His decadelong stint at the Met began in 2008, when he was in his early 20s and grieving the recent death of his brother. Spending his workday communing with art felt absolutely necessary.
“I relished the idea of spending quiet hours focused on things that seem fundamental, that have to do with the heart of the human drama,” he says in a video interview. “The museum as a whole feels like this sort of numinous place.”
While the book takes readers behind the scenes of one of the largest, most prestigious art institutions in the world, the most poignant passages deal with the author’s ability to be receptive to, and moved by, art.
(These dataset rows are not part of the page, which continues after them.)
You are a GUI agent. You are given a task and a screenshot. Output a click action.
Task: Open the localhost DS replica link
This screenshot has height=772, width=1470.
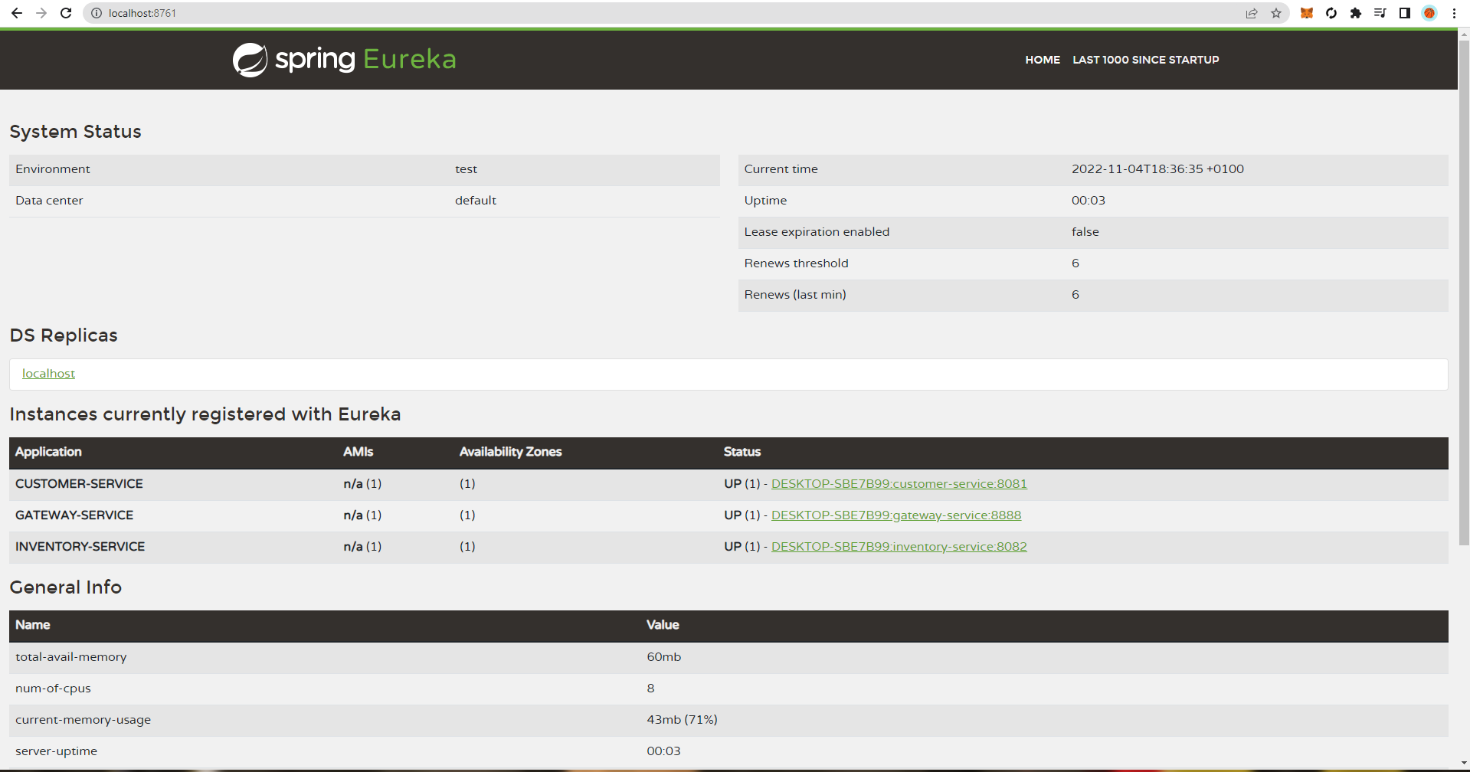[x=48, y=373]
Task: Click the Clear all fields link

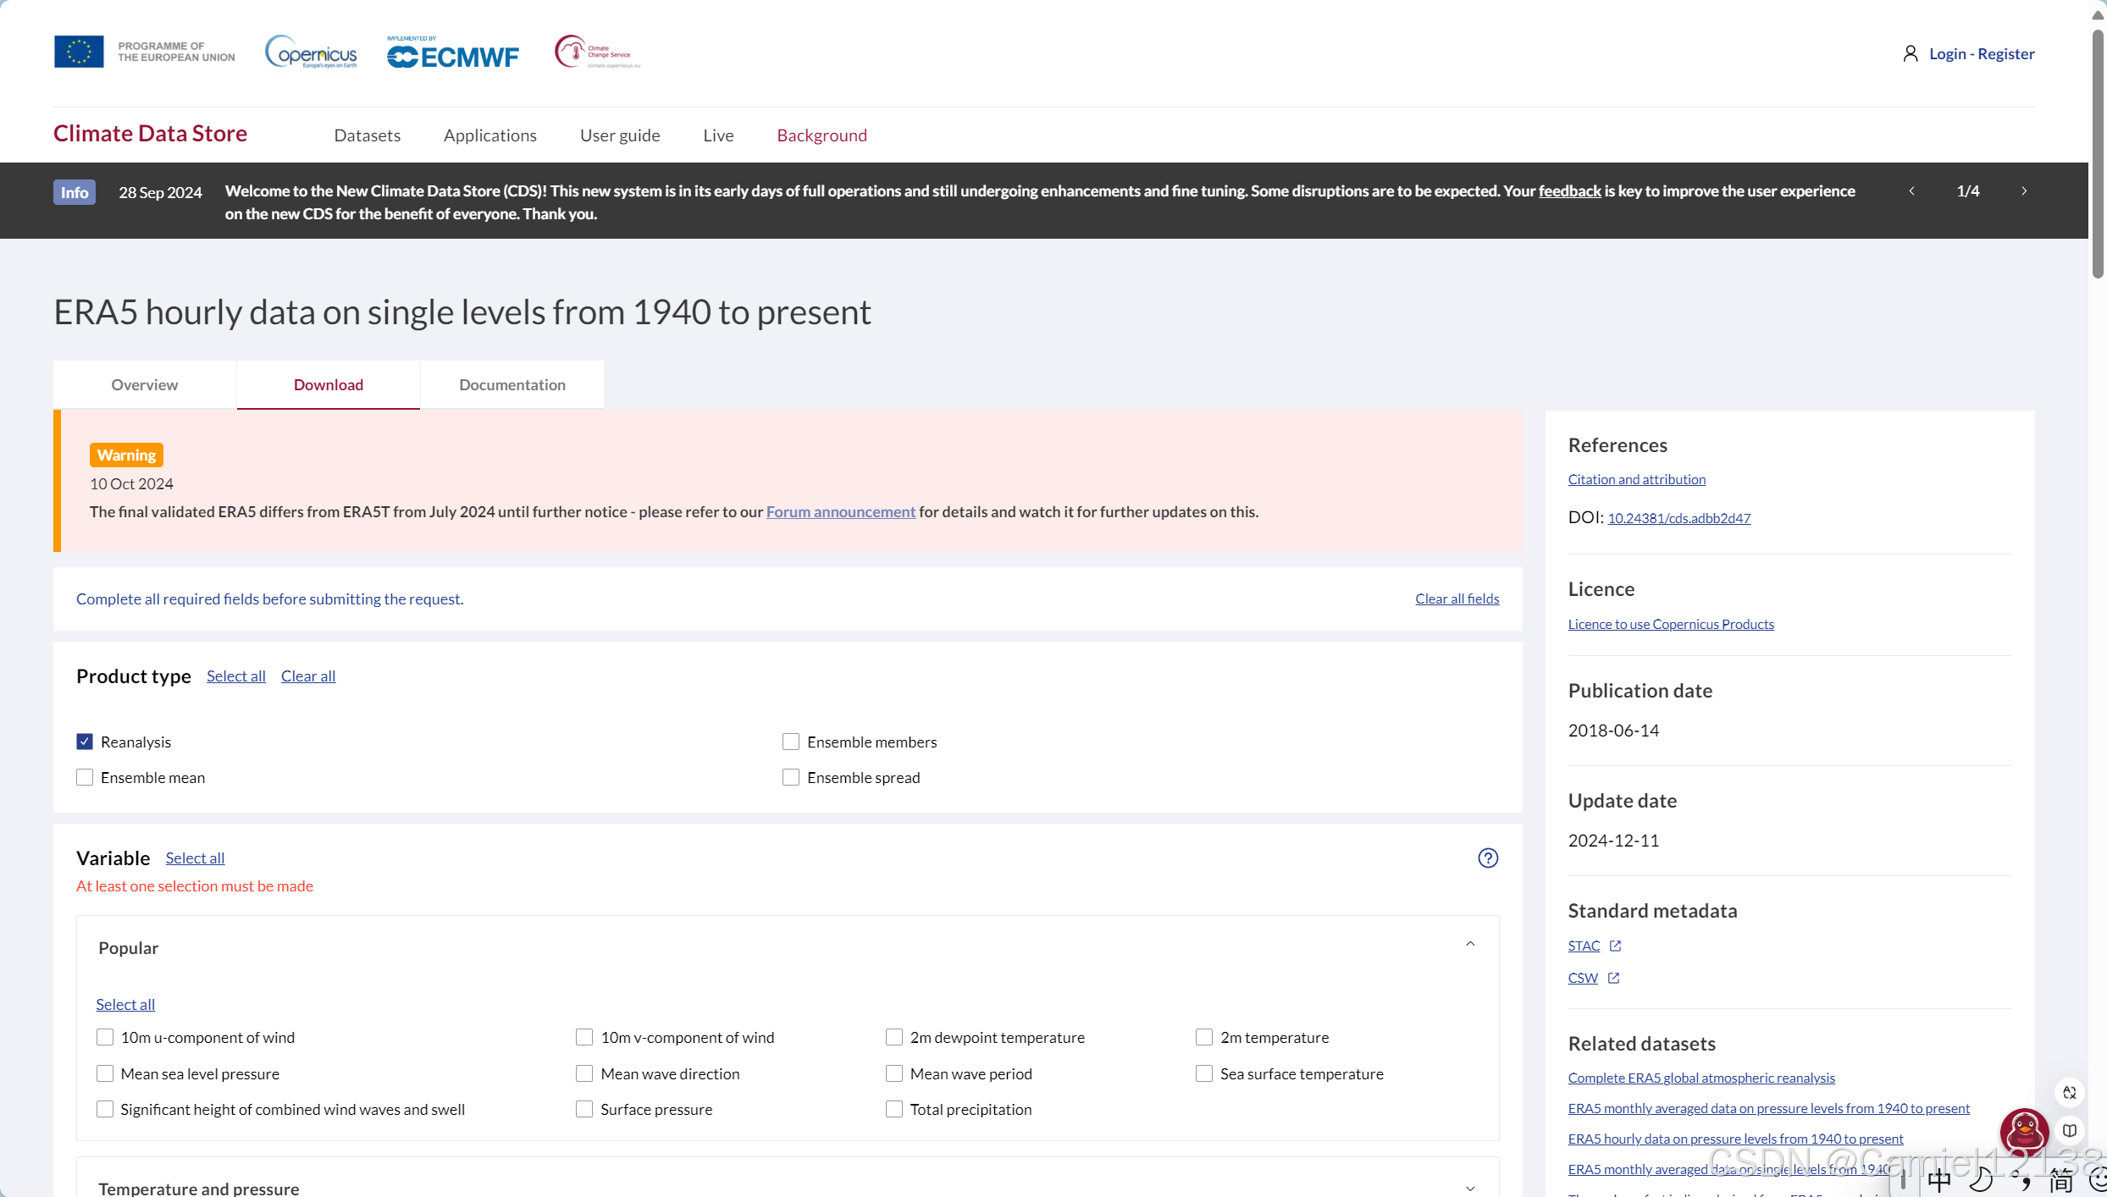Action: [1457, 599]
“One thing that happens in an art museum is we make ourselves open,” Mr. Bringley says. “We turn on a part of our brain that allows us to feel the beauty and the wonder – of both big, cosmic things and also small, intimate things.”
Over time, the art he was guarding became a source of spiritual nourishment. Slowly, the grief receded, and he could take in the magnificent show – not only on the walls, but also in the galleries – of a parade of guards and visitors coming and going.
He says, “I was fortunate to have so much time to bring my defenses down and really let that whole story come in.”